Washington Post Paywalls Might Sacrifice Public-Interest Reporting

Washington Post building back before the web was even a thing. (Flickr Creative Commons: DC Public Library Commons)

Dean Starkman at CJR has a meditation on what will survive when The Washington Post puts up paywalls for its online content.  Weighing sustainability and readability issues, Starkman mourns the possibility that the Post’s recent shows of public-interest feature reporting won’t rake in audience dollars. He offers a page-one profile of a lower-middle class high school student struggling to make it out of her home town.

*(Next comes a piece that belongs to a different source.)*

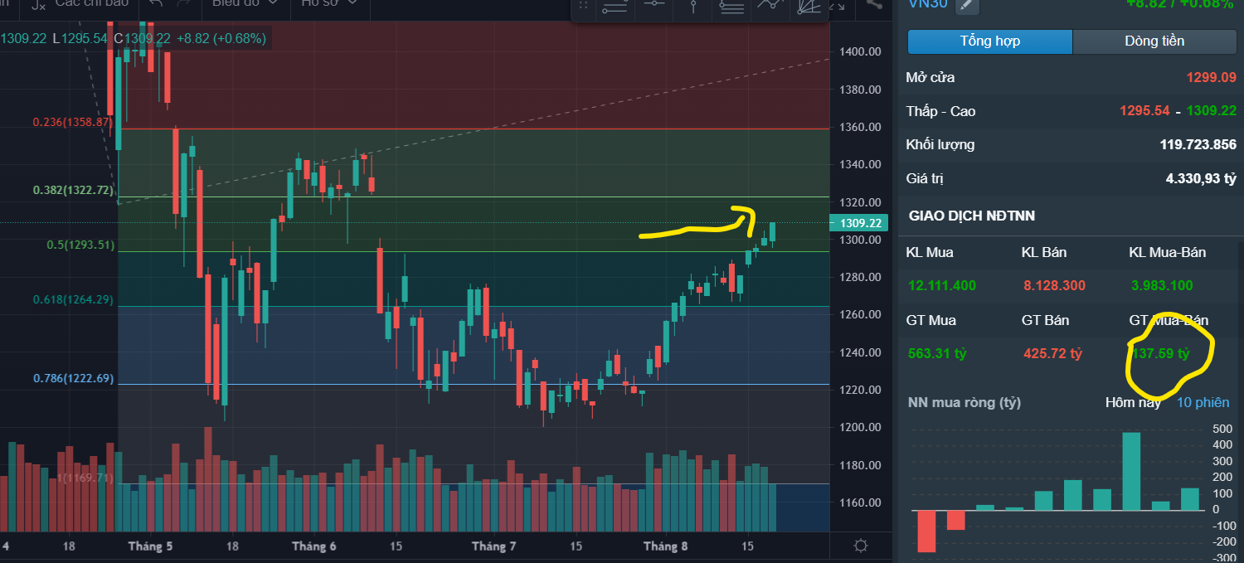
Task: Switch net-buy chart to Hôm nay
Action: click(x=1134, y=402)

“[L]et’s face it,” he writes, “the downer subject, and the five screens of copy, all but cry, ‘skip me.’  It had other obstacles to popularity. It’s written in newspaper-feature-ese, so some of the writing might seem strained, depending on your taste.  I couldn’t find it on my mobile phone, either on the Post’s mobile app or via my browser.  The piece is economics-statistics-free–a smart editorial decision, but it doesn’t leave much room for interactivity.”

Starkman notes that type of public interest reporting is important because it connects elite readers with people and stories they would otherwise never know about. But it also takes months to report and comes, therefore, with a hefty price tag.

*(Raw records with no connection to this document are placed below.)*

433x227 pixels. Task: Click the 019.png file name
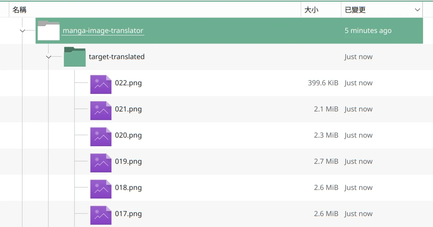coord(128,161)
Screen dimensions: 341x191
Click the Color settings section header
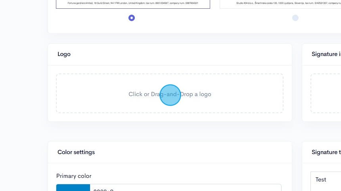click(76, 152)

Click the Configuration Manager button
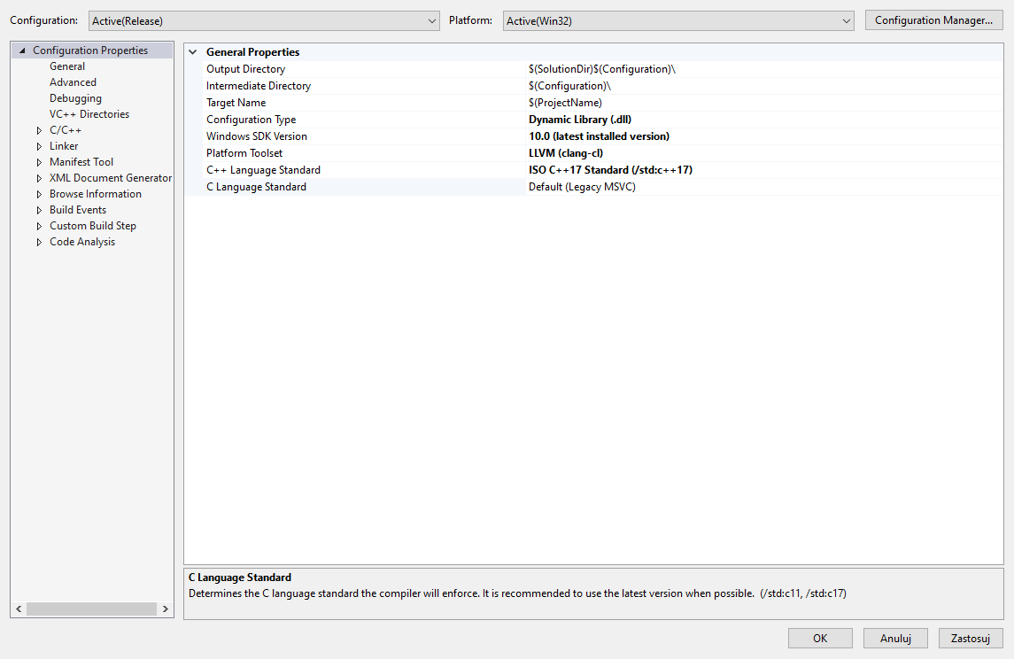point(933,20)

Pew Poll Shows Men and the Highly Educated Read Most News

Men lead the way in the gender race for the most news-informed. (via Creative Commons: The Library of Congress)

Poynter has the results of a Pew poll that shows men and the more highly educated are the most active news junkies out there.  The study also showed that young people–despite their almost total aversion to print publications–take in digital news at a similar rate as older people.  Most of those polled said that they prefer a “print-like reading experience” on digital devices.  Obviously, this bodes well for advertisers seeking to reach the 18-29 demographic through the web.